For his service in the army, Mr Klimowicz was awarded the Italy, France and Germany Star, Defence Medal and the War Medal.
Following the war, June met Mr Klimowicz aged 18 in her home city of Newcastle in 1949, after he settled there following the war, unable to return to Poland as it had not been liberated.
June said: "My family used to mix with people, and we used to have parties at home.
"Bazyl was invited and that's how I got talking to him, then he invited me out, I only went out with him once and he asked me to marry him.
"We were together two months and we got married, I've never regretted it, we had an absolutely wonderful married life.
"He was everything I looked for in a man."
When he arrived in the UK at Liverpool docks, Angela says her husband was given nothing to help him except for ten cigarettes and a blanket from the Red Cross.
Angela said: "He got here from the Italian sunshine and said it was raining and grey with fog, it was like weather he'd never seen.

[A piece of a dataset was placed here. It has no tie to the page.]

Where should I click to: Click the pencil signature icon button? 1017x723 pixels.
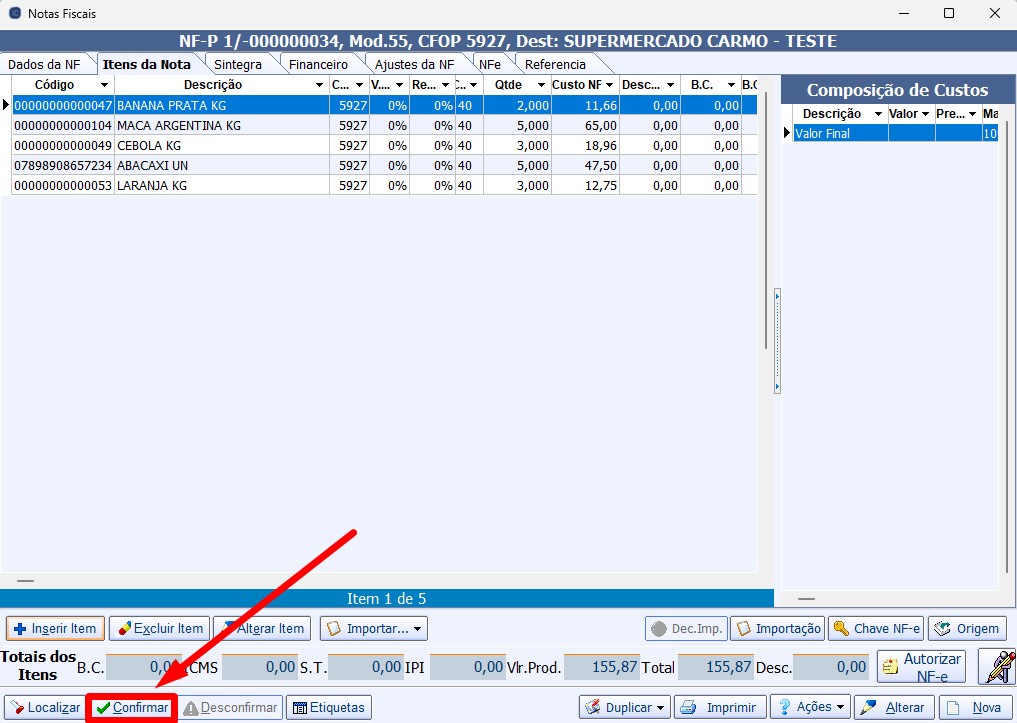tap(996, 666)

"From Liverpool, some army people met him and took him to some army barrack place and then eventually he got work as a carpenter."
Once Mr Klimowicz took early retirement, he and June moved to North Walsham in 1976, in order to be closer to Angela.
He never returned to Poland as he never believed doing so would be safe enough.
He enjoyed his retirement, especially spending time tending to his garden and trips to the seaside.
Angela said: "He loved music, especially Italian music, Mario Lanza and all that as well as recent singers, he also loved dancing and partying.
"He said to me, make sure you get the family together at least once every month.
"The last Wednesday before he died, he was telling me about parties we'd had and he was laughing, saying 'let's have a party tonight'."
Wojtek was a Syrian brown bear bought from a child by the Polish II Corps at a railway station in Hamadan, Iran.
When the unit was assigned to the Italian campaign, Wojtek was given the rank of private, giving him a pay allowance for his rations and transportation.
He was brought up by the group and as he became an adult he smoked, drank and played with the men, cooling down with a shower in the evenings.
During battle, Wojtek would help the troops by carrying shells and crates of ammunition, most famously at the Battle of Monte Cassino.
Following the war, Wojtek was sent to Edinburgh Zoo in 1947 where he lived until he died aged 21 in 1963.
The bear has become famous around the world with monuments to him and the Polish II Corps in Scotland, Poland, and England.
Polish II Corps
The Polish II Corps was a major unit of the Polish armed forces in World War Two, led by Lieutenant General Władysław Anders.
They fought the Italian campaign after being deported from Soviet occupied Poland, following their release from prisoner of war camps in Siberia.
The group is best known for its efforts at the Battle of Monte Cassino, which saw the Allies make four assaults on the Winter Line in Italy which was held by Axis forces.
The Italian Campaign was costly, with the Polish II Corps losing 11,379 men, with 2,301 killed in action, 8,543 wounded in action and 535 missing in action.
Of the 2,301 killed, 1,079 died during the Battle of Monte Cassino, these men were buried at the Monte Cassino Polish war cemetery.